- [Extract provided]:
— begin —
Robert Allen Mukes (born March 14, 1964) is an American actor living in Los Angeles.

==Career==
Sometimes credited as Robert "Bonecrusher" Mukes, Mukes played professional basketball in Europe until age 30, then trained for pro-wrestling. His time in that career field was cut short due to injuries.

The 6' 10" actor is best known for his role as Rufus "R.J." Firefly, Jr. in House of 1000 Corpses, a role he did not reprise in the sequel The Devil's Rejects. Mukes is also known for his role as eskimo bounty hunter Abumchuck in the TV series Weeds and his work on HBO's TV series, Westworld.

Mukes attends fan conventions as a celebrity guest, such as San Diego Comic Con, Monster-Mania Con, Scare-a-Con, Scarefest, Days of the Dead, and Rock & Shock.
— end —
- [Information shown]:
— begin —
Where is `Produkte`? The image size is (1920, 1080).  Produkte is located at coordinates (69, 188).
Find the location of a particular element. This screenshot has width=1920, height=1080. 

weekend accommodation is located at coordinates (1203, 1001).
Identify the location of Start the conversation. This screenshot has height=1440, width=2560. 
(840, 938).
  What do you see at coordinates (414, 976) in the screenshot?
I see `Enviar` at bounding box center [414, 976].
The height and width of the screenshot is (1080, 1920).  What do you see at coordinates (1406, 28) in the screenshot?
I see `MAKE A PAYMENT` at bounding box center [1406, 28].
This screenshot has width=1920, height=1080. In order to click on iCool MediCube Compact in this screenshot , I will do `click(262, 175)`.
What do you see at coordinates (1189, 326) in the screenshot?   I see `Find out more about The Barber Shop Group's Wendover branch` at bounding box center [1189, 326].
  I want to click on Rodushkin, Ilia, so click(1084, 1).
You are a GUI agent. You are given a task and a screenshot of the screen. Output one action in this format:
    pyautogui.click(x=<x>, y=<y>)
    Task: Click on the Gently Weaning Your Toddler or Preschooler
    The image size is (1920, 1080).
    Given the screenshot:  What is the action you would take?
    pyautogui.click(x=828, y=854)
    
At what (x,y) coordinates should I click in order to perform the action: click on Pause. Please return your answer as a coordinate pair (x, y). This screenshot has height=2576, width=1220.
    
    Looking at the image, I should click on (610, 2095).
— end —
- [Problems to work on]:
**a)** Answer these questions about the Robert Mukes biography, marking each answer to match:
(i) Until what age did Mukes play professional basketball in Europe?
(ii) In which sequel did he not reprise the role of Rufus "R.J." Firefly, Jr.?
(iii) How tall is Mukes?
**b)** Put the lines of the listing into a Markdown table with the columns Row and Line, starting at the line that contains "What do you see at coordinates (1189, 326)" and ending at the last line of the listing. Number each row, and leave out blank lines.
The Robert Mukes biography and the listing are unrelated to each other.

- [Answers provided]:
**a)**
(i) 30
(ii) The Devil's Rejects
(iii) 6' 10"

**b)**
| Row | Line |
|---|---|
| 1 | What do you see at coordinates (1189, 326) in the screenshot?   I see `Find out more about The Barber Shop Group's Wendover branch` at bounding box center [1189, 326]. |
| 2 |   I want to click on Rodushkin, Ilia, so click(1084, 1). |
| 3 | You are a GUI agent. You are given a task and a screenshot of the screen. Output one action in this format: |
| 4 |     pyautogui.click(x=<x>, y=<y>) |
| 5 |     Task: Click on the Gently Weaning Your Toddler or Preschooler |
| 6 |     The image size is (1920, 1080). |
| 7 |     Given the screenshot:  What is the action you would take? |
| 8 |     pyautogui.click(x=828, y=854) |
| 9 | At what (x,y) coordinates should I click in order to perform the action: click on Pause. Please return your answer as a coordinate pair (x, y). This screenshot has height=2576, width=1220. |
| 10 |     Looking at the image, I should click on (610, 2095). |